__QUÉ HARÁS__:
1/ Cita sin cambios un pasaje del fragmento sobre Biden que aparece más abajo. Empieza en las palabras "Desde que en" y termina después de "de los suburbios.".
2/ Según el fragmento sobre Biden que aparece más abajo, ¿en qué ciudad inició Biden su carrera presidencial en abril de 2019?
3/ Enumera todas las medidas que, según el fragmento sobre Biden que aparece más abajo, Biden tomaría mediante decretos en los primeros días de su gobierno.

__FRAGMENTO DEL DOCUMENTO__:
........

Biden no se ha olvidado jamás de que nació en Scranton, un pueblucho de Pennsylvania donde la gente nacía para largarse cuanto antes del lugar. Y a donde le gusta regresar cuando necesita que le resbalen las adulaciones que recibe.
Muchos analistas, periodistas y colegas de profesión le han considerado un peso pluma de la política, un segundón que ha llegado casi siempre tarde y al que, ahora, ya se le ha pasado la hora. Y, sin embargo, en esta campaña electoral ha tenido la habilidad de saber qué querían en este momento los estadounidenses aunque al principio de las primarias demócratas ni los votantes de Iowa o de New Hampshire estuvieran muy interesados en lo que les decía.
Biden ha adivinado que lo que más necesitaban sus compatriotas era un sanador en jefe, una persona con empatía que reconociera lo que están sufriendo los cientos de miles de personas que han perdido un ser querido a consecuencia de la pandemia o los millones que han perdido un puesto de trabajo o han tenido que cerrar un negocio porque se han quedado sin ahorros y los bancos ya no les dan dinero.
Desde que en abril del año 2019 inició en Pittsburgh, en Pennsylvania, su carrera presidencial hasta que la terminó en Scranton la pasada semana su objetivo fue demostrar que no era un radical que vendía un cambio ideológico a la nación, del extremismo conservador de Trump al socialismo que representan Bernie Sanders y Alexandria Ocasio Cortez.
Con su oferta de un centrismo compasivo y de vuelta a la normalidad, Biden ha sabido ganarse a los afroamericanos, a millones de latinos que no se han creído que es un socialista, a muchos trabajadores que estaban detrás de la gran Blue Wall, esa muralla azul en la que viven los obreros de fábricas de automóviles, de maquinaria, de construcción y de ingeniería. Y con su lema de reconstruir el alma de la nación también a muchos hombres blancos y a sus mujeres, de zonas rurales y especialmente de los suburbios.
Su decencia, su empatía y su capacidad de comprender el sufrimiento de los otros le han dado la Casa Blanca en un momento en el que la vida de la nación está totalmente conectada con el nuevo presidente y con Kamala Harris, la vicepresidenta. Un institucionalista que ha superado el dolor y la perdida de sus seres queridos y que ha sobrevivido al fracaso y al rechazo en sus dos intentos anteriores de llegar a la presidencia. Y la senadora Harris que representa a la emigración del país, hija de india y jamaicano, y que llega a la vicepresidencia un siglo después de que las mujeres de Estados Unidos obtuvieran el derecho de votar.
Biden aspira a ser la medicina ideal para curar los males de esta nación, polarizada, dividida, crispada, frustrada y en la que la mitad no confía en la otra mitad. El nativismo, aislamiento, proteccionismo, xenofobia, populismo y el racismo forman parte de las entrañas de este país desde su nacimiento.
Trump no los ha creado. Trump los ha exacerbado y Biden, un hombre religioso, el segundo católico en llegar a la Casa Blanca, desea curar las heridas de Estados Unidos y las de los ojos de los europeos, americanos y asiáticos que ven a su país con miedo, rechazo y desconfianza utilizando en los primeros días de su gobierno decretos para regresar al acuerdo climático de París, devolver a Estados Unidos a la Organización Mundial de la Salud, suspender la persecución a las personas procedentes de naciones árabes y permitir que los jóvenes que cruzaron ilegalmente la frontera con Méjico de la mano de sus padres se queden para siempre aquí.
Y sobre todo se ha comprometido a escuchar a los científicos para que ellos sean el Ejército que derrote a la Covid-19. Y en la Casa Blanca tendrán a un comandante en jefe que escuche sus consejos y que los cumpla.

........

__DATOS EN ESTUDIO__:
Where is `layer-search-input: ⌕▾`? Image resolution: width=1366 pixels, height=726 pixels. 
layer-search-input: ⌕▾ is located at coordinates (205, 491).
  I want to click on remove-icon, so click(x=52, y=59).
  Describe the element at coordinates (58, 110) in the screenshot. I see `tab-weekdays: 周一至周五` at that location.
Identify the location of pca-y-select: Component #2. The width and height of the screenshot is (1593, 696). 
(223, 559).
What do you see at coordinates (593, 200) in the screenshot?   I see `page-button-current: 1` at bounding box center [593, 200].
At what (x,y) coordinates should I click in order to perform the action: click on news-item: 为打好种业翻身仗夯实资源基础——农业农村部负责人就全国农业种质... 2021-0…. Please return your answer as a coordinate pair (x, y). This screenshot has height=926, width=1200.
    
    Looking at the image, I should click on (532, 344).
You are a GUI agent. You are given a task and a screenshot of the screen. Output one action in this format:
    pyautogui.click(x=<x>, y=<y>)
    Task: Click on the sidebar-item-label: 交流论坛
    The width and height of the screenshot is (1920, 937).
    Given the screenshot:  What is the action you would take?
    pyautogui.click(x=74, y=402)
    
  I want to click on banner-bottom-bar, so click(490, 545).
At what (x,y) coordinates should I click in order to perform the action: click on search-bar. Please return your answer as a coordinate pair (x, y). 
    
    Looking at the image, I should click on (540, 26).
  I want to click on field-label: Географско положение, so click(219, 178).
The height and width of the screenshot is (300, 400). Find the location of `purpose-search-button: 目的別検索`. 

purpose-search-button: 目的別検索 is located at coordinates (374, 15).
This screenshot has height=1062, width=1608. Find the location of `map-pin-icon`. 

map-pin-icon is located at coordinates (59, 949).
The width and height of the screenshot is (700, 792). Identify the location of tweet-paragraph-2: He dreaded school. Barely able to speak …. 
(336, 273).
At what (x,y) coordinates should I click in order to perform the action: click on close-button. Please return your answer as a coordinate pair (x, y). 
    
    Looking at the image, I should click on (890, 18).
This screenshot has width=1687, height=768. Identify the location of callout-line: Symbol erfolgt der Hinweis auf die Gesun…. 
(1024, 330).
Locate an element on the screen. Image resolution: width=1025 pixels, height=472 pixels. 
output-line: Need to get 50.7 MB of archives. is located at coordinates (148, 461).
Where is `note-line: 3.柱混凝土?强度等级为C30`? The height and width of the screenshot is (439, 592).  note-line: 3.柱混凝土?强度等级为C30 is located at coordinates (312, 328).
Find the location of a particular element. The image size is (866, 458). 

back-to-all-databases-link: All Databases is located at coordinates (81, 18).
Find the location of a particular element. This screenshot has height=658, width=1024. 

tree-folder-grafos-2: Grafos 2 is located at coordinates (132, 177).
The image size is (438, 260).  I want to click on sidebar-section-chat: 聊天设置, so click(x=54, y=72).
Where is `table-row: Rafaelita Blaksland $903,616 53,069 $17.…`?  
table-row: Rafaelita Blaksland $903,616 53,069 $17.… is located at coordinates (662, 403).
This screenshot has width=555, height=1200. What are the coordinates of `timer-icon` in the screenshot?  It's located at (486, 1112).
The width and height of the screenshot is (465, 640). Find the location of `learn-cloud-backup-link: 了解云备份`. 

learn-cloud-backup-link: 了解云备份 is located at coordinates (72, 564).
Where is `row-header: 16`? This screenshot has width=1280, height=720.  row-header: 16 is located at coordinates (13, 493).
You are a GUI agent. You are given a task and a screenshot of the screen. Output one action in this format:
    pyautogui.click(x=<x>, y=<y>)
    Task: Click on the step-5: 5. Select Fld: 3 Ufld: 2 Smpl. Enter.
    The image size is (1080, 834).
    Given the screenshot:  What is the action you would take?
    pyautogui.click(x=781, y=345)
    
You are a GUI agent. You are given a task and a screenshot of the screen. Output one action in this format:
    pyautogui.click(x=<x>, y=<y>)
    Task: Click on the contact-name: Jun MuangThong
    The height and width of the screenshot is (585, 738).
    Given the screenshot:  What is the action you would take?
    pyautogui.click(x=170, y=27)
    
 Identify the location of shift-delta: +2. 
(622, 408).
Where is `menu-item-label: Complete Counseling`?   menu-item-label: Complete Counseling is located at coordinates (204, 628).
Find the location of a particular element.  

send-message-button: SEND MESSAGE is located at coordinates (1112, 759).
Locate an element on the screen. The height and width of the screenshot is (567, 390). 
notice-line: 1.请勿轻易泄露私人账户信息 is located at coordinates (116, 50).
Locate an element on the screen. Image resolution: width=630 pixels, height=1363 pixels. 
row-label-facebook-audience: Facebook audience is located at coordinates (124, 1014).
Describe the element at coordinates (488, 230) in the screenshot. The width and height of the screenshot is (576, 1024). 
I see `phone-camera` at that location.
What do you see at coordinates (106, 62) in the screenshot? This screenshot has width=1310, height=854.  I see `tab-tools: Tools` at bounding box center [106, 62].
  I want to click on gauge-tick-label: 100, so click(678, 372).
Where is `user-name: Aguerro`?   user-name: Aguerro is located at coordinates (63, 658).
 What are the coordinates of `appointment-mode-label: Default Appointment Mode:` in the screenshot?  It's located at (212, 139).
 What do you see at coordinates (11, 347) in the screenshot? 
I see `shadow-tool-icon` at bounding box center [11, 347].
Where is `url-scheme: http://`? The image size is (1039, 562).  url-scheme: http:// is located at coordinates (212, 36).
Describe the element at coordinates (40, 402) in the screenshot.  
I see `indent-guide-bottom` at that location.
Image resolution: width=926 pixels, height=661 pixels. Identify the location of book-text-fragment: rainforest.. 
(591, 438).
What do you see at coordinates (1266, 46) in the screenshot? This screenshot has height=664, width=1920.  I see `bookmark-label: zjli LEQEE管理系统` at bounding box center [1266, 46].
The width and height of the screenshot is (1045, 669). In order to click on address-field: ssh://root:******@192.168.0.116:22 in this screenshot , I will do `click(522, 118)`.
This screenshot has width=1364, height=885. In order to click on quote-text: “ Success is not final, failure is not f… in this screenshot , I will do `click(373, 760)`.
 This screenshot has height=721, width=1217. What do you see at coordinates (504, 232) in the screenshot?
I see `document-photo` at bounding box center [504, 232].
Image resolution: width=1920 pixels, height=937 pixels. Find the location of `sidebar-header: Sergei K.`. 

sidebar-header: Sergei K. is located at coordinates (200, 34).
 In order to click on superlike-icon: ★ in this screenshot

........

__RESULTADOS OBTENIDOS__:
1/
Desde que en abril del año 2019 inició en Pittsburgh, en Pennsylvania, su carrera presidencial hasta que la terminó en Scranton la pasada semana su objetivo fue demostrar que no era un radical que vendía un cambio ideológico a la nación, del extremismo conservador de Trump al socialismo que representan Bernie Sanders y Alexandria Ocasio Cortez.
Con su oferta de un centrismo compasivo y de vuelta a la normalidad, Biden ha sabido ganarse a los afroamericanos, a millones de latinos que no se han creído que es un socialista, a muchos trabajadores que estaban detrás de la gran Blue Wall, esa muralla azul en la que viven los obreros de fábricas de automóviles, de maquinaria, de construcción y de ingeniería. Y con su lema de reconstruir el alma de la nación también a muchos hombres blancos y a sus mujeres, de zonas rurales y especialmente de los suburbios.

2/ En Pittsburgh, en Pennsylvania.

3/
- Regresar al acuerdo climático de París.
- Devolver a Estados Unidos a la Organización Mundial de la Salud.
- Suspender la persecución a las personas procedentes de naciones árabes.
- Permitir que los jóvenes que cruzaron ilegalmente la frontera con Méjico de la mano de sus padres se queden para siempre.